Allah'ın Rasûlü'nü ve bütün mü'minleri sevmenin Allah (c.c) sevgisinden geldiğini bir iyi anladıktan sonra (ki, Allah (c.c)'ın Rasûlü de mü'minleri, Allah (c.c) sevdiği için severdi. Zira o, Allah (c.c)'a duyulan muhabbet konusunda, bütün insanların en üstünüydü ve sevdiğini sevmeye, sevmediğini sevmemeye en layık olanı idi.) Hilleti daha iyi anlamış olacağız.
Hillette , yani (Halil) dost edinmede, Allah (c.c)'tan başkası için hiç bir hak yoktur. Başka bir deyimle, Allah (c.c)'tan başkasını dost edinme diye bir mesele olamaz. Dost (Halil) edinmek sadece Allah'a mahsustur.
Allah'ın Rasulü (s.a.v) şöyle buyurmuştur:
"Eğer yeryüzünde olanlardan birini dost edinmek hakkım olsaydı, elbette ki Ebu Bekr'i dost edinirdim" (Buhari, Salat: 80; Feraiz: 9; Fedail: 3-5; Müslim, Mesacid: 38; Fedail: 27.)
Demek ki, Allah Rasulü bile Allah (c.c)'tan başkasını kendisine (Halil) dost edinemiyor.
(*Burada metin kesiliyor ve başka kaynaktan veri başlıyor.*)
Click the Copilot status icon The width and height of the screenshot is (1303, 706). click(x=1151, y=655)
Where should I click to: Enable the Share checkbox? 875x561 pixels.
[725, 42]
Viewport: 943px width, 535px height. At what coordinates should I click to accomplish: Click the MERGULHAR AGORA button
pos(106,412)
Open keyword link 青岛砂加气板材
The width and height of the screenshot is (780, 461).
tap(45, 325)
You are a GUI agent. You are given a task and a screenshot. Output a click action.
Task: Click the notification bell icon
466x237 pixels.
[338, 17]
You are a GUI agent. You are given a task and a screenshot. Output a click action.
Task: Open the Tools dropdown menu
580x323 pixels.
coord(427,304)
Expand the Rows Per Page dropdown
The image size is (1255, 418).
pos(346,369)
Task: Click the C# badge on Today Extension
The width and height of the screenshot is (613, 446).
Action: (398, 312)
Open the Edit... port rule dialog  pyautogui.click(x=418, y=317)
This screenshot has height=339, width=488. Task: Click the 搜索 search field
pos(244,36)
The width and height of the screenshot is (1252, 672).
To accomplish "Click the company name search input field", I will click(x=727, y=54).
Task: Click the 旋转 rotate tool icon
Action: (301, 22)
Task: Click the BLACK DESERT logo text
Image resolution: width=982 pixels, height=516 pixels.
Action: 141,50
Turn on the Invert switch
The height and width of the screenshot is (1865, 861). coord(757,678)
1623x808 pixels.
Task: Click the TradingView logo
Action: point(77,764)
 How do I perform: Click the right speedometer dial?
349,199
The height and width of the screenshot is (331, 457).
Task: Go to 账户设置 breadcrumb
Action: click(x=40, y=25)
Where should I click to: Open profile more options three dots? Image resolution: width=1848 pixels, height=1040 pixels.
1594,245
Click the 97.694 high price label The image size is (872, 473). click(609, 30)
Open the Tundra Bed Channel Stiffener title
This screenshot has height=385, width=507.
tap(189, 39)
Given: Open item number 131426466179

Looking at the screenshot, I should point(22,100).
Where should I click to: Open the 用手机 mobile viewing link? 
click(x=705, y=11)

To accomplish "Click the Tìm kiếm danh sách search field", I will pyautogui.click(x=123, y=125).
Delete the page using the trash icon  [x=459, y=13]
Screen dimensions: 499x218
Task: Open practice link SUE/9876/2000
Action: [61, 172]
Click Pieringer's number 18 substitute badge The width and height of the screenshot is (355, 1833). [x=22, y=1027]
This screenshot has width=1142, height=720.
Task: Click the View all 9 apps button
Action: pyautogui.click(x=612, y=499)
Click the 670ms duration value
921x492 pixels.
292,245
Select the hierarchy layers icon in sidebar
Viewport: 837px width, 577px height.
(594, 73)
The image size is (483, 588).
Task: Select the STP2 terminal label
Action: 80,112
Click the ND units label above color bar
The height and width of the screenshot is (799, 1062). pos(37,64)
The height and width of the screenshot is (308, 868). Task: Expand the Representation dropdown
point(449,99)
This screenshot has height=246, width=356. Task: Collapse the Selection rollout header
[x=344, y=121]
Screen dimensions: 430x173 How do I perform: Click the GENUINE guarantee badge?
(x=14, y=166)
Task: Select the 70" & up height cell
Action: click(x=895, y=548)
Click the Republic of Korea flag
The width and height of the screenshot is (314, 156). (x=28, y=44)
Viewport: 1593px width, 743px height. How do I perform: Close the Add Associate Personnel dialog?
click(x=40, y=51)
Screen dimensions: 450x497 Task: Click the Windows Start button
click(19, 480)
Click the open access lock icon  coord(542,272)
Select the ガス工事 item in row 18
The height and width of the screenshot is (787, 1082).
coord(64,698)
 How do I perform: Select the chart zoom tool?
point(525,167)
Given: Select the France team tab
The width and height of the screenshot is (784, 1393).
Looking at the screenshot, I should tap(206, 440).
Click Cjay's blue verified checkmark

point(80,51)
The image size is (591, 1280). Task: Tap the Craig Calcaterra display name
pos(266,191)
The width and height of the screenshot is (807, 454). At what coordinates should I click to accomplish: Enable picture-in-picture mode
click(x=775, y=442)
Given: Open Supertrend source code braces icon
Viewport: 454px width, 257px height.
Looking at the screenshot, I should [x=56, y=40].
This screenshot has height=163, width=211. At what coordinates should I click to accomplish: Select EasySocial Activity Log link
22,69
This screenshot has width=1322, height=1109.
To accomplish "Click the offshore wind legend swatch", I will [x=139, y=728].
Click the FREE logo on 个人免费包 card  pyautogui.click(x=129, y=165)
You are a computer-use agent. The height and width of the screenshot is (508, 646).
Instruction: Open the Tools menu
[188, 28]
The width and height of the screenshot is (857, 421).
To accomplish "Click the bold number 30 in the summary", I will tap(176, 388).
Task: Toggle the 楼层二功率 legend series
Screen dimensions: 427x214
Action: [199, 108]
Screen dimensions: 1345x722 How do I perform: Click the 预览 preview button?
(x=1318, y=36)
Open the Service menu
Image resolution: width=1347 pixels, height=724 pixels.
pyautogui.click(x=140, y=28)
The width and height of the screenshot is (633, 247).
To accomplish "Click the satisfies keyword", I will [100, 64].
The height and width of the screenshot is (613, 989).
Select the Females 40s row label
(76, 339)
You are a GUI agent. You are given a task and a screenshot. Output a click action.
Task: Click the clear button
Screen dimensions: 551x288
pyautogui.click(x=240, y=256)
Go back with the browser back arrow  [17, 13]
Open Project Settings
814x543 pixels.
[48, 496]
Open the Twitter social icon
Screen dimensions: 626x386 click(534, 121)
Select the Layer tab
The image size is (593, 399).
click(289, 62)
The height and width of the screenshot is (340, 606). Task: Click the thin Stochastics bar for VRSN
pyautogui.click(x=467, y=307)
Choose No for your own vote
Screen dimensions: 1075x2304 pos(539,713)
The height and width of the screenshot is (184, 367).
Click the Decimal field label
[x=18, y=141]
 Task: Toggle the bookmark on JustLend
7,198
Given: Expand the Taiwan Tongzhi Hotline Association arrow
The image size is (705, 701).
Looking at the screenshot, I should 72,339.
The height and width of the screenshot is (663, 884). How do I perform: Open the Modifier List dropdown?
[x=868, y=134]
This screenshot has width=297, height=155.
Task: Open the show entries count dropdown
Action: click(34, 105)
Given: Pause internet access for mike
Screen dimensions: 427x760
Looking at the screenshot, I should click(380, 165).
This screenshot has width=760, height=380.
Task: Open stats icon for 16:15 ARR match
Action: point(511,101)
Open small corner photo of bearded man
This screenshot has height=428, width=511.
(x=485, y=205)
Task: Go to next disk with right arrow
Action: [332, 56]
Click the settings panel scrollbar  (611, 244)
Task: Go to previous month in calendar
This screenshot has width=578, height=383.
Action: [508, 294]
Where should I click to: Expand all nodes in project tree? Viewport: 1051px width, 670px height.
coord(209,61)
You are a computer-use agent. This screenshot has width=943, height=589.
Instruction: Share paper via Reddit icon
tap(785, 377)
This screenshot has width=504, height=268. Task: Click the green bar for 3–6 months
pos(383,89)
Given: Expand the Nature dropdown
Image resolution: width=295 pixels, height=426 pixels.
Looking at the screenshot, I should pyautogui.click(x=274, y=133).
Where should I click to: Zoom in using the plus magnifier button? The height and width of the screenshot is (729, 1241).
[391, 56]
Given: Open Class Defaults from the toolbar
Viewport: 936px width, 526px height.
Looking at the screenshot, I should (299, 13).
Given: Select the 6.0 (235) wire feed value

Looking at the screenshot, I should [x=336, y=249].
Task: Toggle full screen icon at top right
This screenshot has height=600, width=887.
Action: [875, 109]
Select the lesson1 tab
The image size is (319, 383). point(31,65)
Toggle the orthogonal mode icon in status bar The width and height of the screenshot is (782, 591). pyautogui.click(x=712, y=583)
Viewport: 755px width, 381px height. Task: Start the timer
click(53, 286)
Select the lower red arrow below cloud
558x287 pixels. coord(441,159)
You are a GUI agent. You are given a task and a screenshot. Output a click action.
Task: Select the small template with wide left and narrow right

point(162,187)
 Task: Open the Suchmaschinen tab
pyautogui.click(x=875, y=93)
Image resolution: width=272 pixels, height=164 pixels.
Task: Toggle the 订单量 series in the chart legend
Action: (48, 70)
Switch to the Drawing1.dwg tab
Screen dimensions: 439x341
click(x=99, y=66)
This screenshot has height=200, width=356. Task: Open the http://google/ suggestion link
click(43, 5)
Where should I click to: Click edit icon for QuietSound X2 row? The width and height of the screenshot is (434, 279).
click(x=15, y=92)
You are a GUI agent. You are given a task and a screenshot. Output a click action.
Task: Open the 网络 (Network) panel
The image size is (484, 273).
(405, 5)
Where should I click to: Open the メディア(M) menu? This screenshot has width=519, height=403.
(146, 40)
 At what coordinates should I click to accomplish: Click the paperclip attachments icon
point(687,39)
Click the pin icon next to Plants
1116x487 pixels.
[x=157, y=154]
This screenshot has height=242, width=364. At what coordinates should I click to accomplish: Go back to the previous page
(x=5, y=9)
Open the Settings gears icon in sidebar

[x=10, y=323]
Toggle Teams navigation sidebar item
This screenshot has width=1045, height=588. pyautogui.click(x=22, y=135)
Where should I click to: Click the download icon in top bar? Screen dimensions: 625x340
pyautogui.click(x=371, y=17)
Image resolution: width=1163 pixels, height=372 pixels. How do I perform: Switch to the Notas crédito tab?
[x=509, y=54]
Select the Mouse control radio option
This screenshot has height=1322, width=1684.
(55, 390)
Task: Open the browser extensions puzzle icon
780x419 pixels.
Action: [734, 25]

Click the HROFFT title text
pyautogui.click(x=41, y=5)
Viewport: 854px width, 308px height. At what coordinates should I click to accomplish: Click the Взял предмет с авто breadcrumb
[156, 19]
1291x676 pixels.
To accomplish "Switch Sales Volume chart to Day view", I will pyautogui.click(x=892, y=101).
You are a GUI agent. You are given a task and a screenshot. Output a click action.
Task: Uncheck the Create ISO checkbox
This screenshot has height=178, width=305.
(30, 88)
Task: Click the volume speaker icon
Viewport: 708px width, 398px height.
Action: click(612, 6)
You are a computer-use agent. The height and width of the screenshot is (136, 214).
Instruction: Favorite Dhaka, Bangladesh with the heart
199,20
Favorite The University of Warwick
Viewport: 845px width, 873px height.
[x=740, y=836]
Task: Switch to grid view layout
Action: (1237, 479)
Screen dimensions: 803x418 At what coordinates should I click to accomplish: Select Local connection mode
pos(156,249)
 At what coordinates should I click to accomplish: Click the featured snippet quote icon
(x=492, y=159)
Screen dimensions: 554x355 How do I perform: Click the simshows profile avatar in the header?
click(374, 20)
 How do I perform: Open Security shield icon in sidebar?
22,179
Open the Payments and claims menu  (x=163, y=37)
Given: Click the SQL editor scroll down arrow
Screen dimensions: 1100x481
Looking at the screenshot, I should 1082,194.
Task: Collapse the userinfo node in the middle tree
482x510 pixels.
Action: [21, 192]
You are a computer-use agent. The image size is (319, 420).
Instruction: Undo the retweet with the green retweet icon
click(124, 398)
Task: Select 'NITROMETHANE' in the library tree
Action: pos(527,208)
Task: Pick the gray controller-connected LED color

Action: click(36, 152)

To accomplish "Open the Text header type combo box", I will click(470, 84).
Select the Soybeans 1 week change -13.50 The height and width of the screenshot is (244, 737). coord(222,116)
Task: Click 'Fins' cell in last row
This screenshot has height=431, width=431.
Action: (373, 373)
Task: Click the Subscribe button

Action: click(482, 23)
Çünkü, dostluk sadece Allah (c.c)'a mahsustur, O'na ait kılınmıştır.
İşte bütün bunlar böyle anlaşılınca, "hilletin" mutlak, tecezzi (parçalara ayrılma ve bölünme) kabul etmez bir muhabbet olduğu ve her muhabbetin üzerinde olduğu anlaşılmış olur.